Fast metal diffusers in Si in the presence of Si self-interstitial traps

Abstract

The diffusion of Au, Pt, and Zn in Si yield Si self-interstitial diffusivities, DI, that exceed those obtained from dopant marker experiments by 6 orders of magnitude at 800 °C. Both types of experiments can be reconciled by assuming the existence of a nonannihilating interstitial trap, related to carbon. In this context, selected metal diffusion data are reanalyzed. Nonannihilating immobile traps and a second-order reaction involving interstitial carbon and carbon–carbon pairs are considered. Quantitative point-defect parameters are extracted at 1115 °C for an assumed trap concentration of Ctt=5×1016 cm−3. In all cases and independent of the value of Ctt, excellent fits to concentration versus depth profiles of Zn are obtained; the extracted equilibrium concentration of Si self-interstitials, CI*, varies inversely with Ctt, while DICI* remains approximately constant.

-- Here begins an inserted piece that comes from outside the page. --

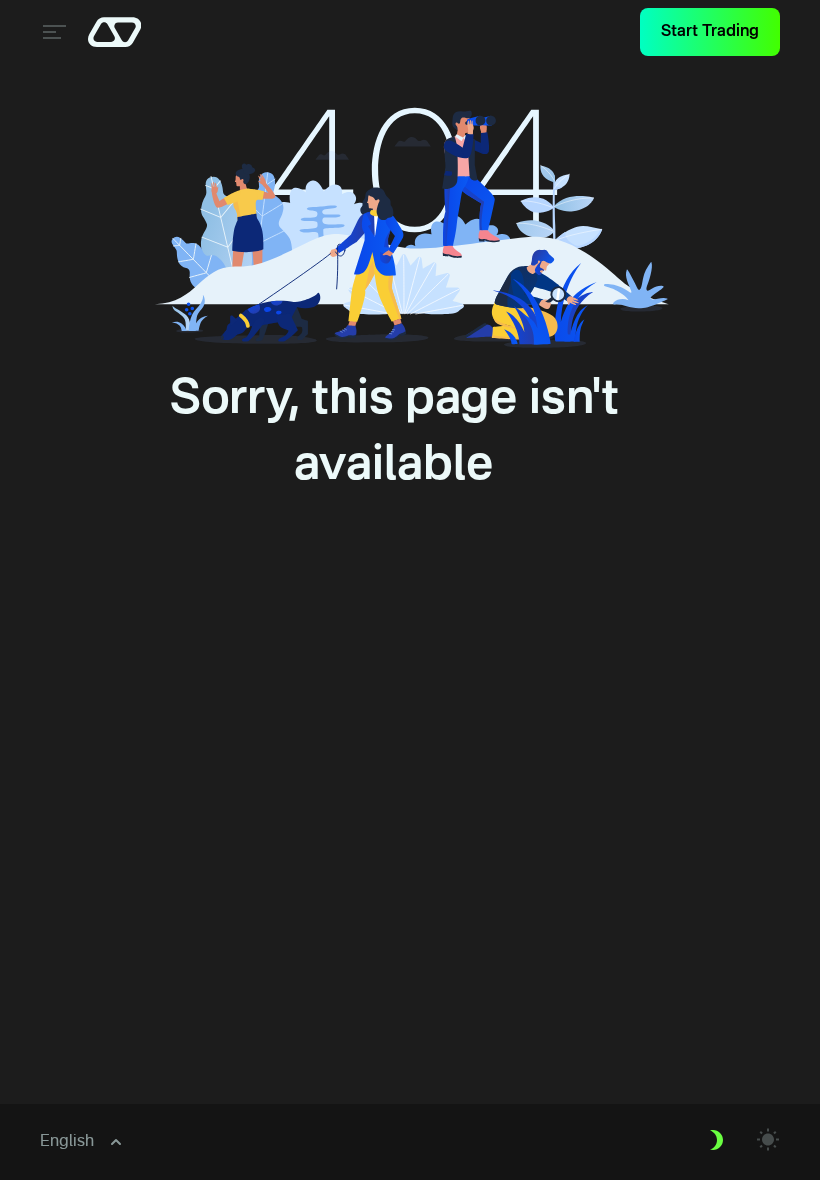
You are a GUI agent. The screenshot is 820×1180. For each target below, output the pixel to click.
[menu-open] (52, 32)
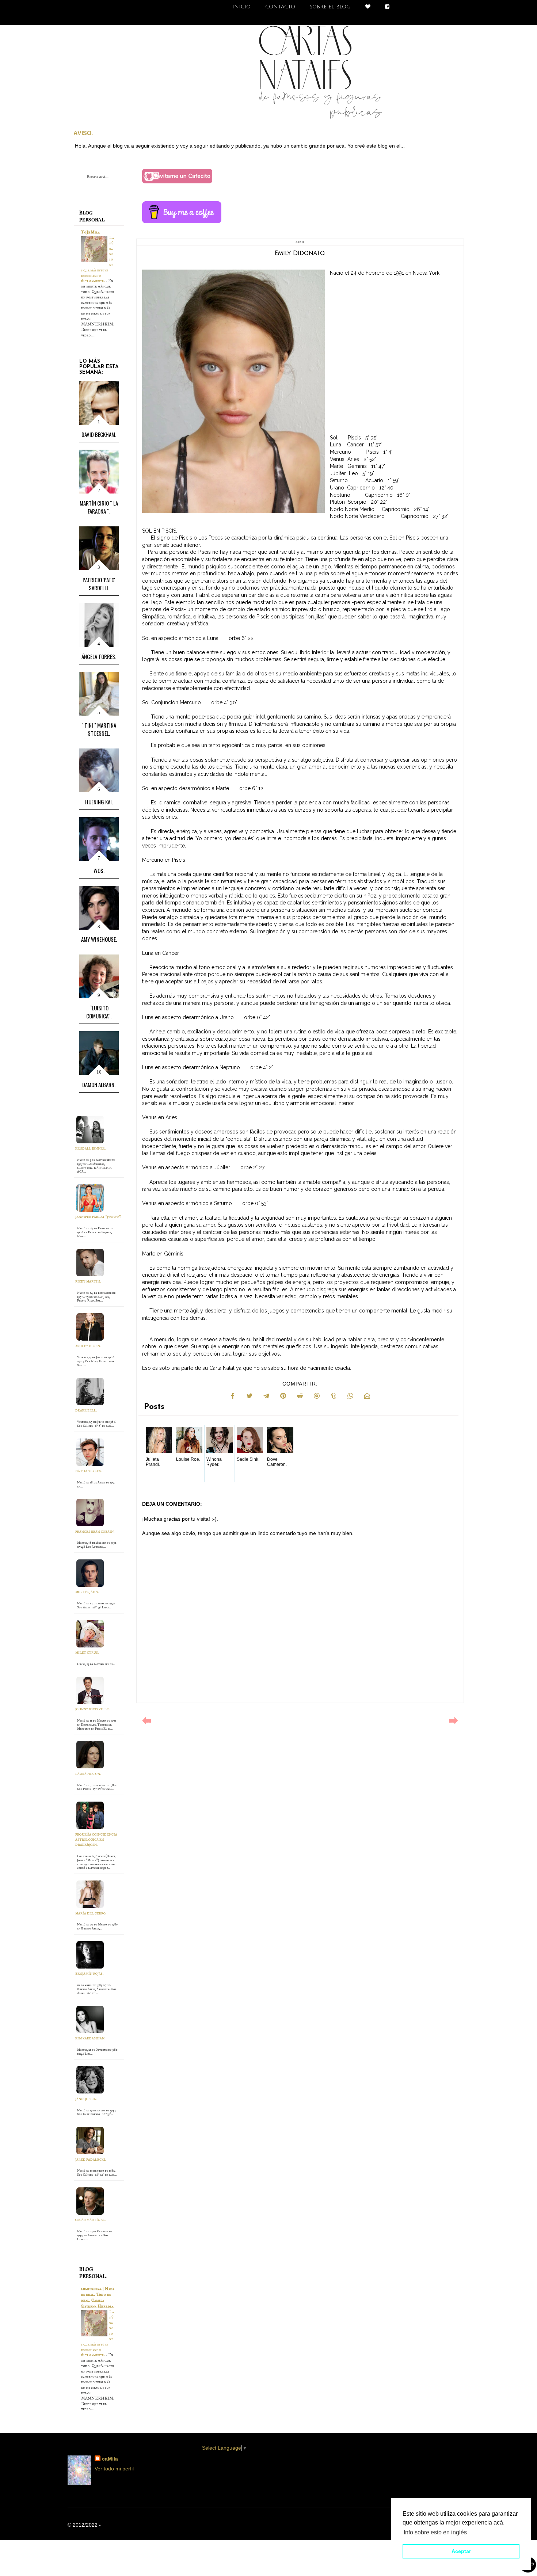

Hence agreement, or disagreement, of metal diffusion results with the Si self-diffusion coefficient cannot be used to exclude or prove trap-limited diffusion. Literature values of point-defect parameters obtained by neglecting traps represent lower bounds on DI and upper bounds on CI*. The time evolution of the Zn profile in the presence of traps is discussed. Proper inclusion of traps in the analysis of metal diffusion data leads to a decrease in the extracted activation energy of DI.